Based on this answer, Python requires expected values in a chi square test to be absolute frequencies. Consider the following in Python:

import numpy
import scipy.stats
# chisquare function requires (observed, expected)
scipy.stats.chisquare(numpy.array([0,0,23,0]), numpy.array([1,1,1794,1]))
(1751.2948717948718, 0.0)

results in a p-value of 0 (whatever that means).

The same calculation in R, which requires that the expected values be proprotions:

chisq.test(c(0, 0, 23, 0), p=c(1/1797,1/1797,1794/1797, 1/1797))

        Chi-squared test for given probabilities

data:  c(0, 0, 23, 0)
X-squared = 0.0385, df = 3, p-value = 0.998

resulting in a p-value of 0.998.

Which is correct?

Best Answer

These two seem to be testing different things. The Python code looks like it is a two way chi square test (but a p value of 0 makes no sense here), while the R code is one way.

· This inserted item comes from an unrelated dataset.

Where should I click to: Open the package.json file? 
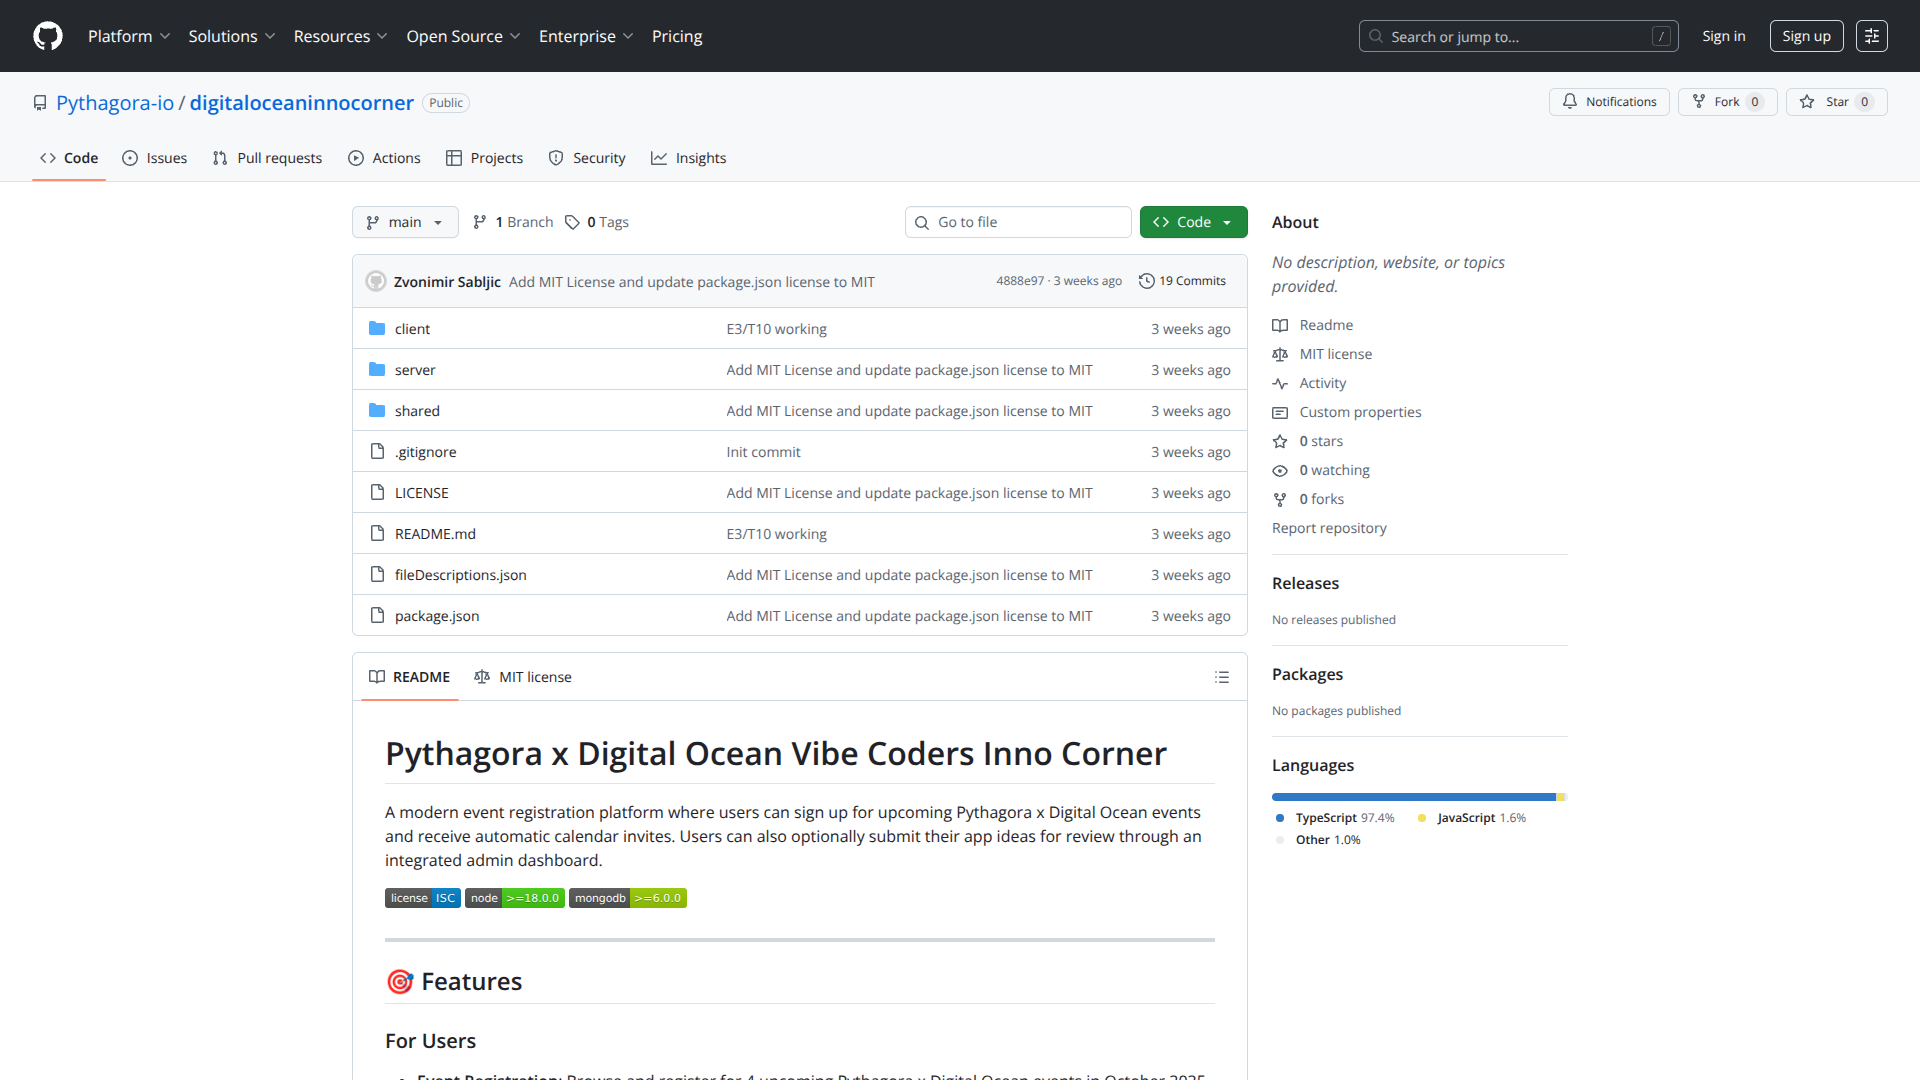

I am not sure which you want.

To do the two way test in R use

x1 <- c(0, 0, 23, 0)
x2 <- c(1, 1, 1794, 1)
chisq.test(x1, x2)

Which gives a p value of 0.5.

However, since a lot of the expected values are less than 5, Rcorrectly gives a warning. You can simulate using

chisq.test(x1, x2, simulate = TRUE)

which gives a p of 0.25

Your code also gives a warning, but this

chisq.test(c(0, 0, 23, 0),
           p=c(1/1797,1/1797,1794/1797, 1/1797),
           simulate = TRUE)

gives a p of 1.

This certainly makes sense.

I don't have Python so I can't say for sure what is going on there.

A two way chi square tests whether two categorical variables are associated with each other; a one way tests whether one categorical variable is distributed equal to a certain set of proportions.